RECORDS FOR THE EXERCISE:
====
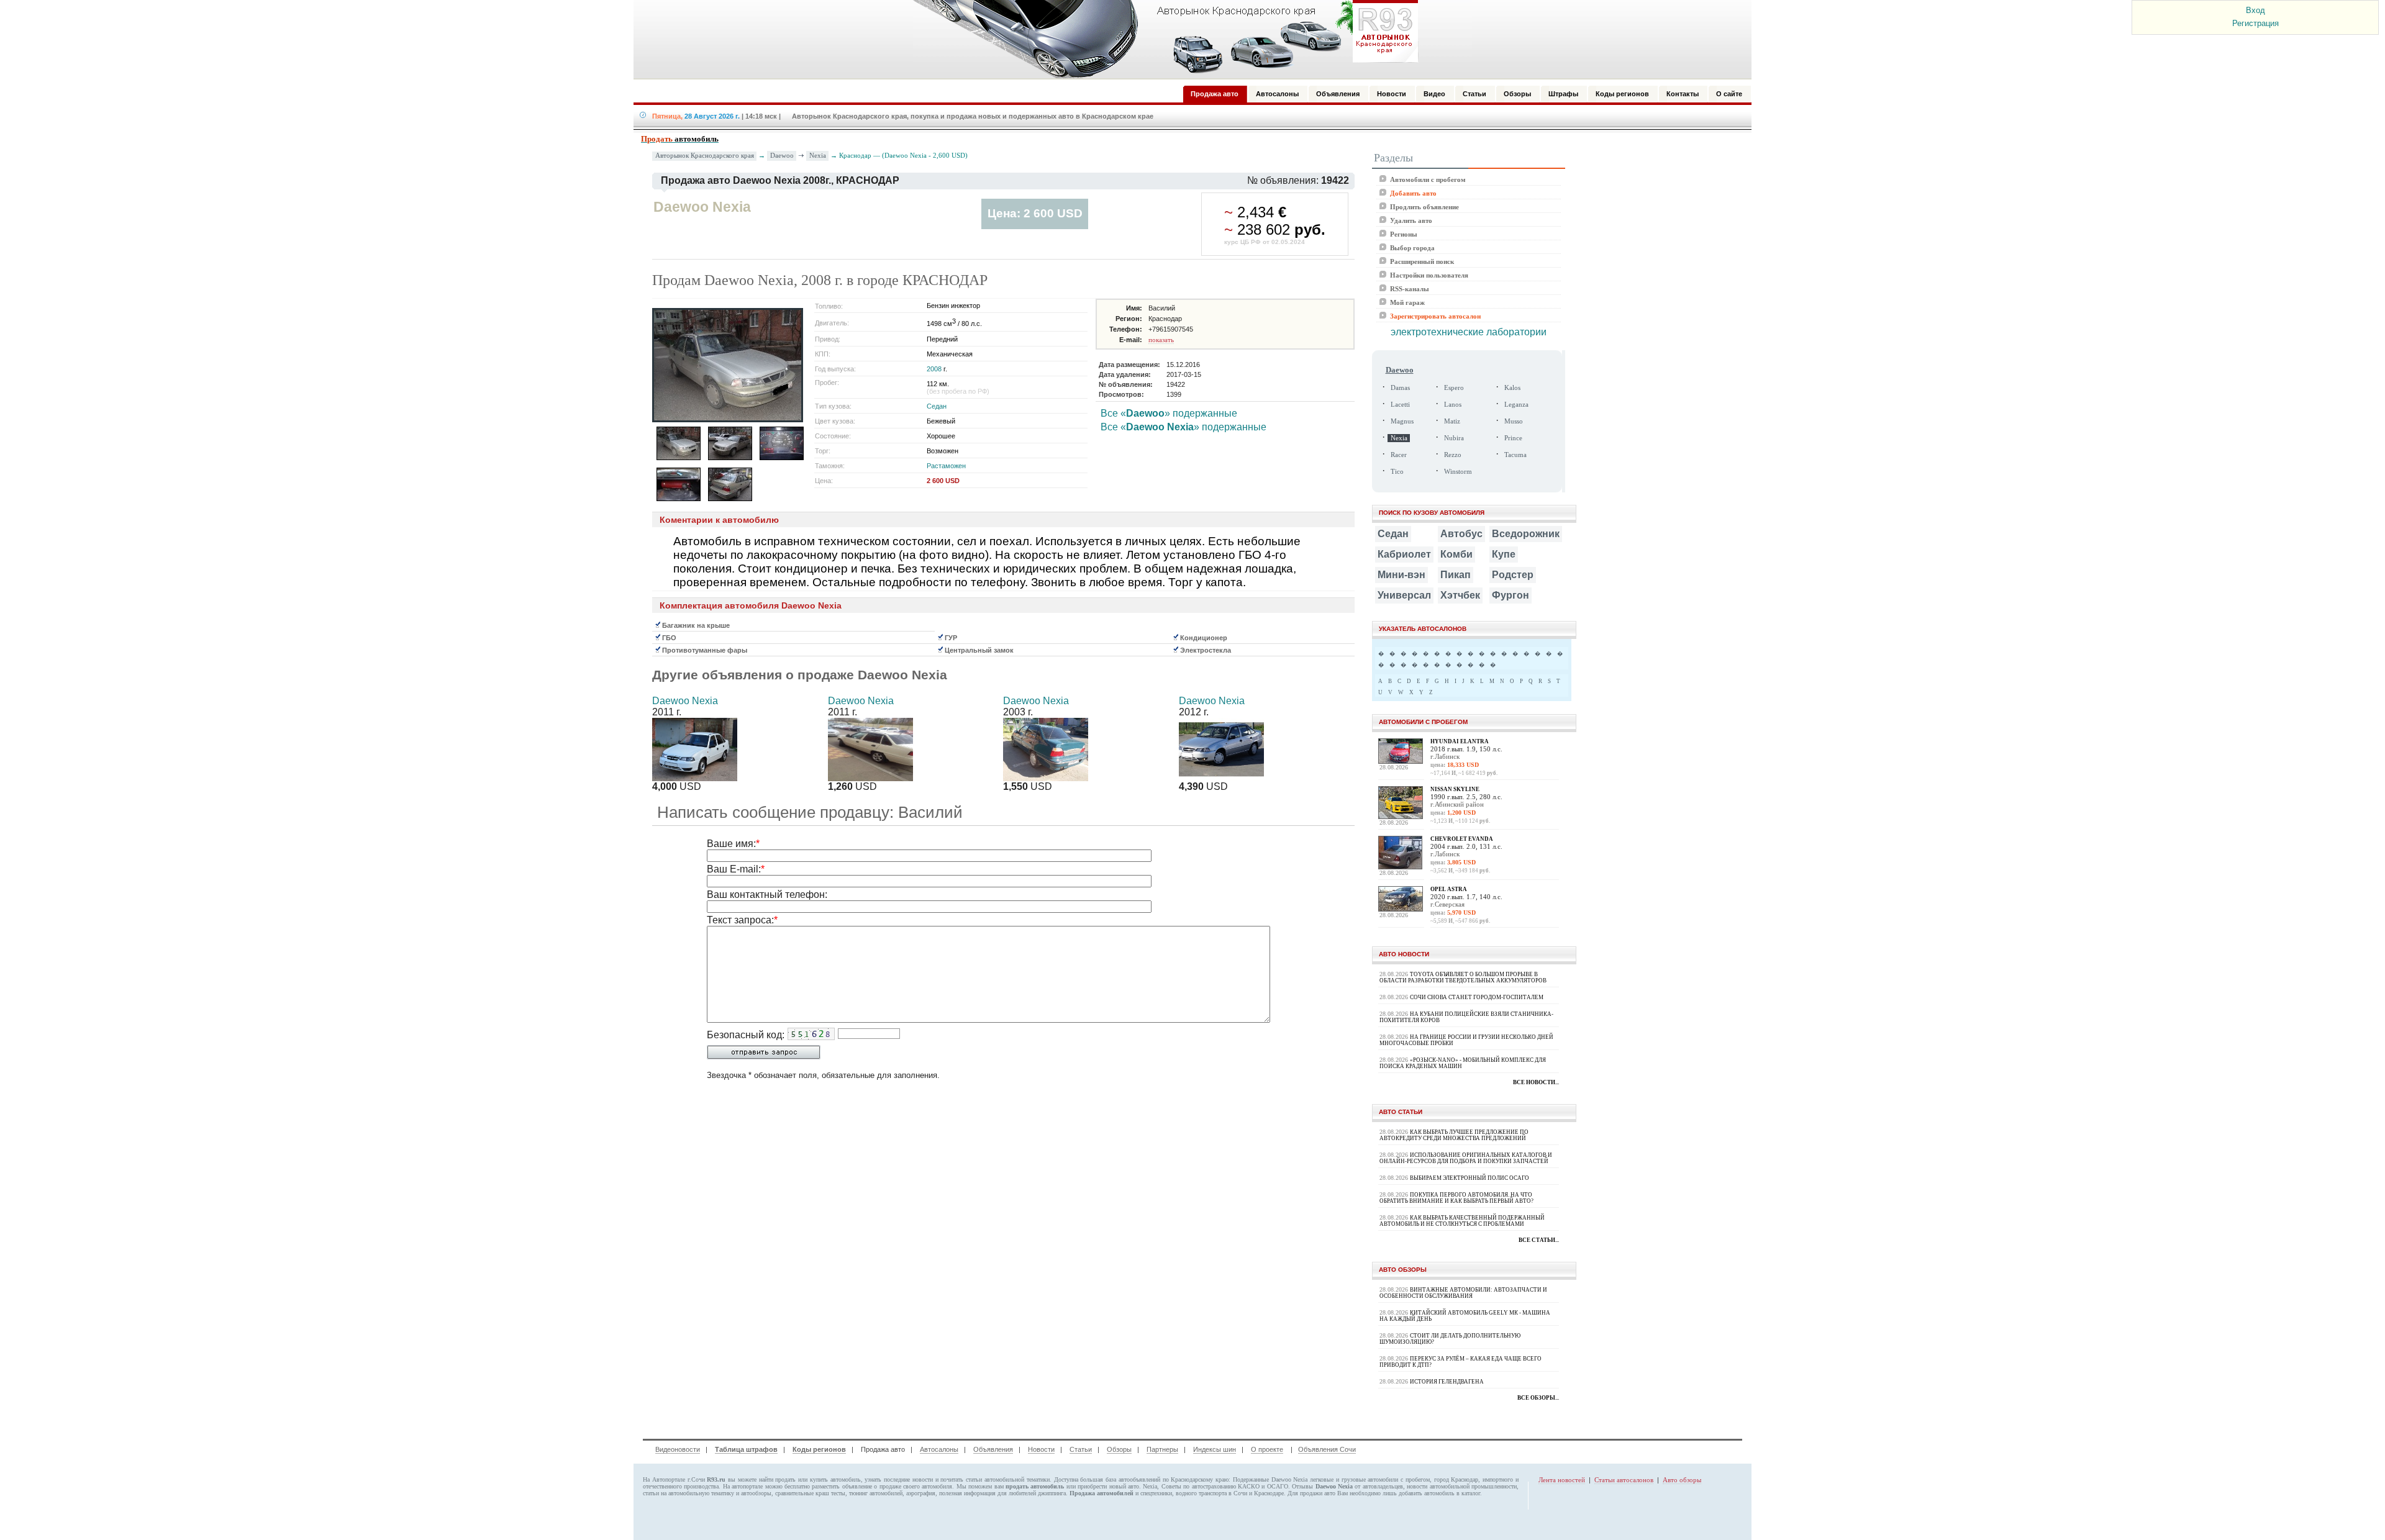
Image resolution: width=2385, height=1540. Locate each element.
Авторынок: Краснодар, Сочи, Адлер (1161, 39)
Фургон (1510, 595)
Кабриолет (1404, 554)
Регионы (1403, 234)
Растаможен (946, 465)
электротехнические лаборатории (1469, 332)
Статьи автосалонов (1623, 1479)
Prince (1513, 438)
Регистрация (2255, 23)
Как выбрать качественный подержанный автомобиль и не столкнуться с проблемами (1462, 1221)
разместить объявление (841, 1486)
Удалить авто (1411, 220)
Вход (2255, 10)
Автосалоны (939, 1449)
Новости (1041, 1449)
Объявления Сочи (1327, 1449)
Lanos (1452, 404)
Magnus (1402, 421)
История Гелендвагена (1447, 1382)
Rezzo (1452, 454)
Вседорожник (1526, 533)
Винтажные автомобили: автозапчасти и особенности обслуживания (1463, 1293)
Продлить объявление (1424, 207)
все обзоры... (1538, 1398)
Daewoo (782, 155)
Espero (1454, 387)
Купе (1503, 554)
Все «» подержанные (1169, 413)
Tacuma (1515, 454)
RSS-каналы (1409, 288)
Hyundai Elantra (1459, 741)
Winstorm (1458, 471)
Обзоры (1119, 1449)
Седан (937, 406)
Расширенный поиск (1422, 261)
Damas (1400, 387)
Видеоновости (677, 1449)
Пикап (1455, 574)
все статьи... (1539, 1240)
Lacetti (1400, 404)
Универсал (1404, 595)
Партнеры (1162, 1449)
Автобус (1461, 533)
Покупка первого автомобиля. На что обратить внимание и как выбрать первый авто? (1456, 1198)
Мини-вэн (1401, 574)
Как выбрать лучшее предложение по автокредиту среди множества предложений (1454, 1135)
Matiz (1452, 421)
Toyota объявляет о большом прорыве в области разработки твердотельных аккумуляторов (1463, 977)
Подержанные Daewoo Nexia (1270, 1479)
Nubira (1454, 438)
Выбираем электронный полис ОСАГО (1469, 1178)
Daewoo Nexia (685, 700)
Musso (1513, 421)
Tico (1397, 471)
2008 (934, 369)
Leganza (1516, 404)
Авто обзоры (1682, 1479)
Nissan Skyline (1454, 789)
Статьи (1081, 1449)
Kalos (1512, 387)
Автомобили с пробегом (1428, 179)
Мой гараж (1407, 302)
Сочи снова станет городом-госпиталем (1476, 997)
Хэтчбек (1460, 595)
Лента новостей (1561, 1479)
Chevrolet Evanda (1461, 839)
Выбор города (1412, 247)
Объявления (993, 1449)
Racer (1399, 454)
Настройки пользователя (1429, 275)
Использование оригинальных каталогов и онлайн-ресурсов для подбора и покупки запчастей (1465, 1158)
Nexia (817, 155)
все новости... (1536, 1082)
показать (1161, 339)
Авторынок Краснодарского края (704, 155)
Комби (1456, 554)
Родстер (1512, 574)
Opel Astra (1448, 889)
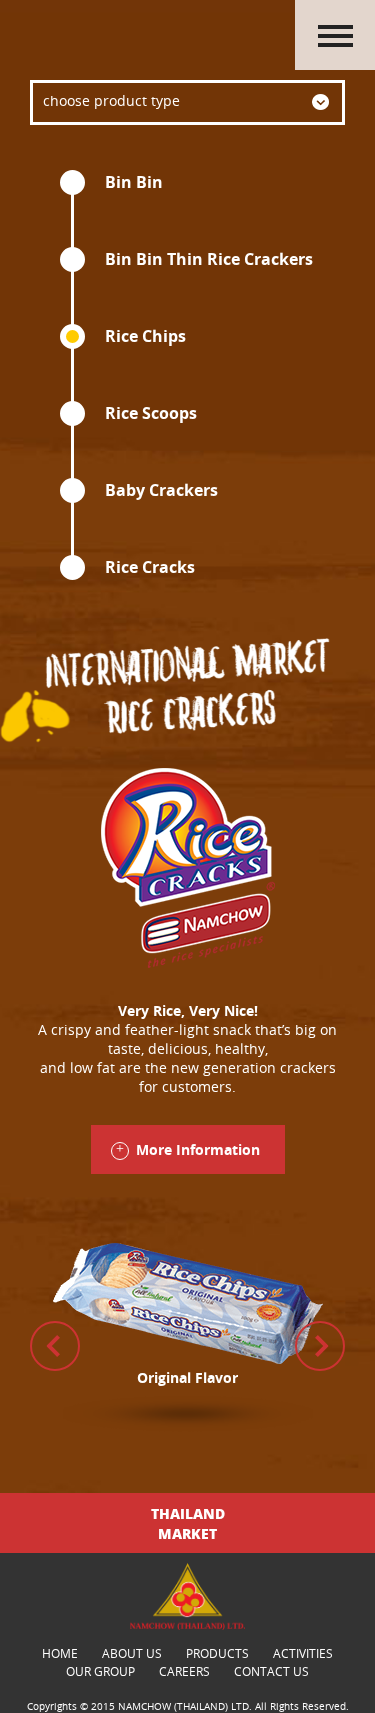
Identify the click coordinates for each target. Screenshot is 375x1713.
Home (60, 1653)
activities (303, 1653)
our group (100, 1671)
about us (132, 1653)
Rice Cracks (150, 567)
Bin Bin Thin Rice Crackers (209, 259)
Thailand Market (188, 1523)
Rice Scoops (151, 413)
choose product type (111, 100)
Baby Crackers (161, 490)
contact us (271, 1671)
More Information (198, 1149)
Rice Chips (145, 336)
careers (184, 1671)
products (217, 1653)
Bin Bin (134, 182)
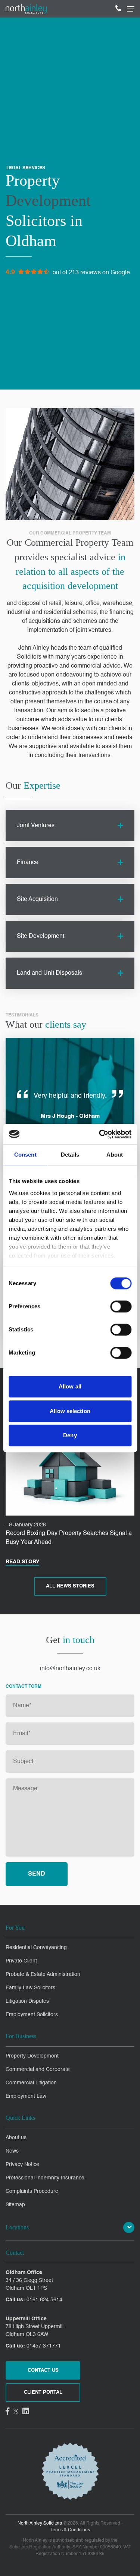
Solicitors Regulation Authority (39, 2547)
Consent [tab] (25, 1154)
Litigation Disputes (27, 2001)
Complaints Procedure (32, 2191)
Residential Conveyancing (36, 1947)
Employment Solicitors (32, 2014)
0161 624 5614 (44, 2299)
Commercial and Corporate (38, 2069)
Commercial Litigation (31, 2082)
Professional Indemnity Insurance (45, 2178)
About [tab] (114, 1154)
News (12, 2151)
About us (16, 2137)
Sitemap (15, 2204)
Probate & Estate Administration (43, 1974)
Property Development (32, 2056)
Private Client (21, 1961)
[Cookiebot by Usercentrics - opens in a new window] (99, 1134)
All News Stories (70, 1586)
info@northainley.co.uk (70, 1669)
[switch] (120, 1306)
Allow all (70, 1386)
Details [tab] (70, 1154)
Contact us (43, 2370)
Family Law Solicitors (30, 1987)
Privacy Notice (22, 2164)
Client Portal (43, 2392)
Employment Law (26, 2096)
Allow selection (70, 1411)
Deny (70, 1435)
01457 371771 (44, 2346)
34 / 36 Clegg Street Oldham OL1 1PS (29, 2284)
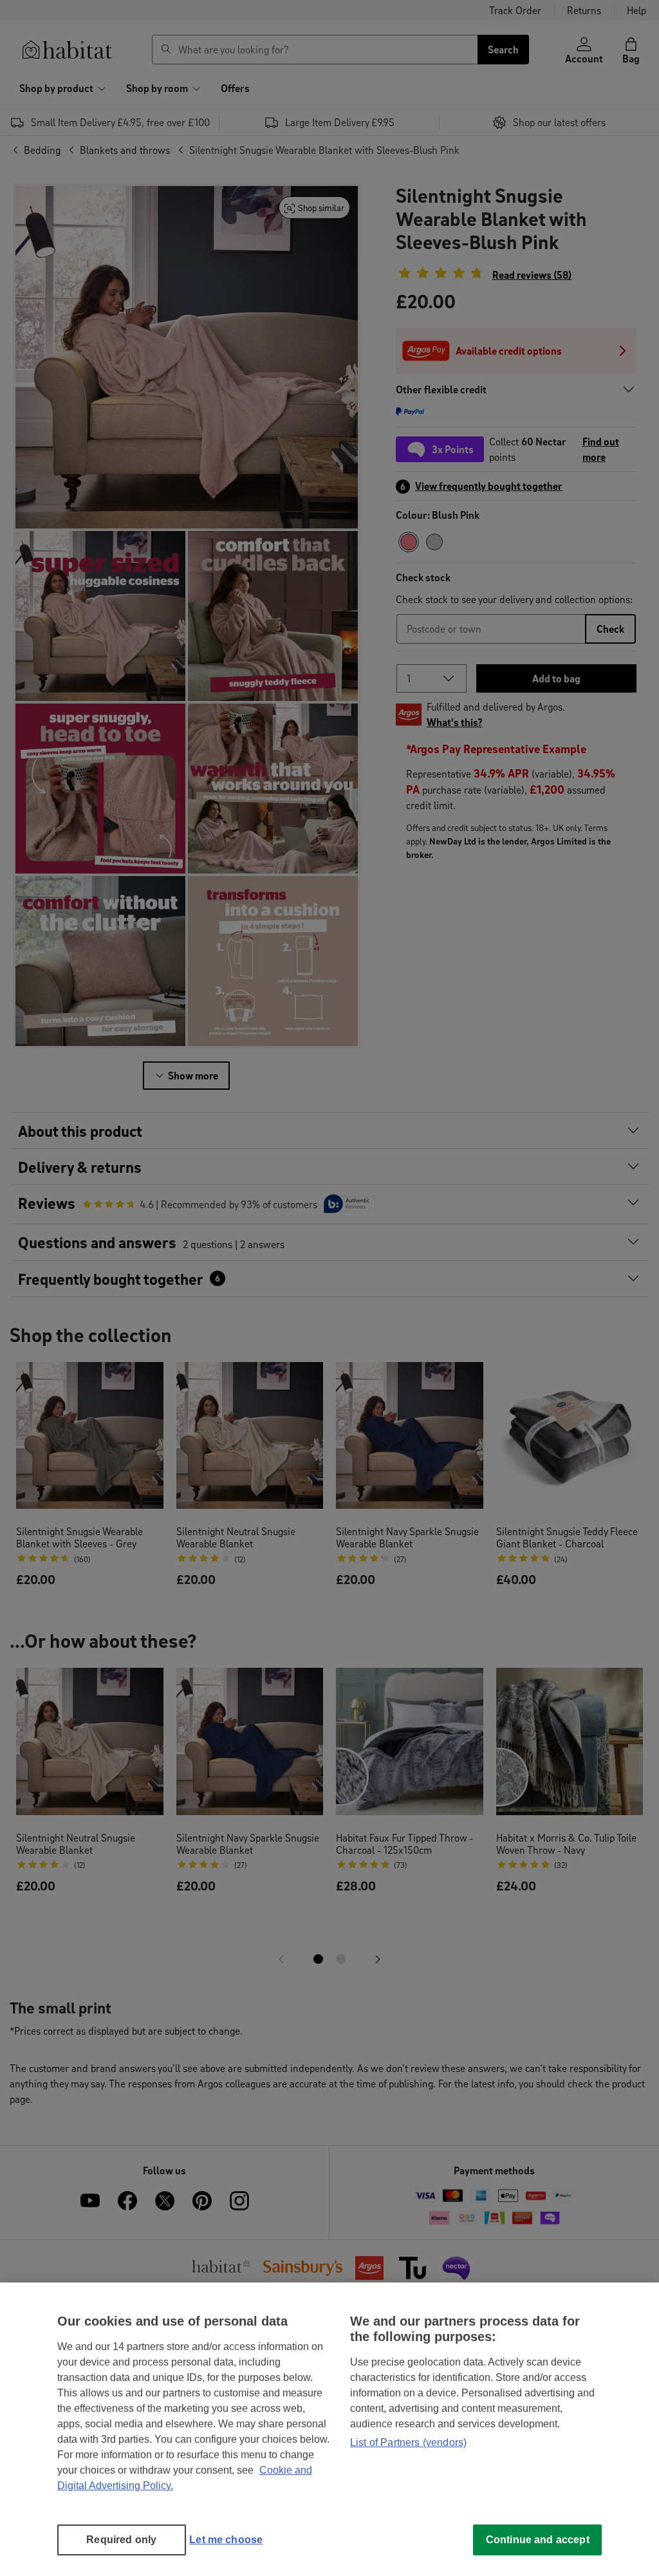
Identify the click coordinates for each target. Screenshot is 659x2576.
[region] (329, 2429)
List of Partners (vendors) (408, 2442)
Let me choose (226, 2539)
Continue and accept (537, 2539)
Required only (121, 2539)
====
Exclude the pictures, and output exactly the lines from the one with "Client Portal (43, 2392)" through the last line of the records, both included.

PROBLEM SOLUTION:
Client Portal (43, 2392)
Employment Law (26, 2096)
Allow selection (70, 1411)
Deny (70, 1435)
01457 371771 (44, 2346)
34 / 36 Clegg Street Oldham OL1 1PS (29, 2284)
Identify the click coordinates for each target. Screenshot is 659x2576.
[region] (329, 2429)
List of Partners (vendors) (408, 2442)
Let me choose (226, 2539)
Continue and accept (537, 2539)
Required only (121, 2539)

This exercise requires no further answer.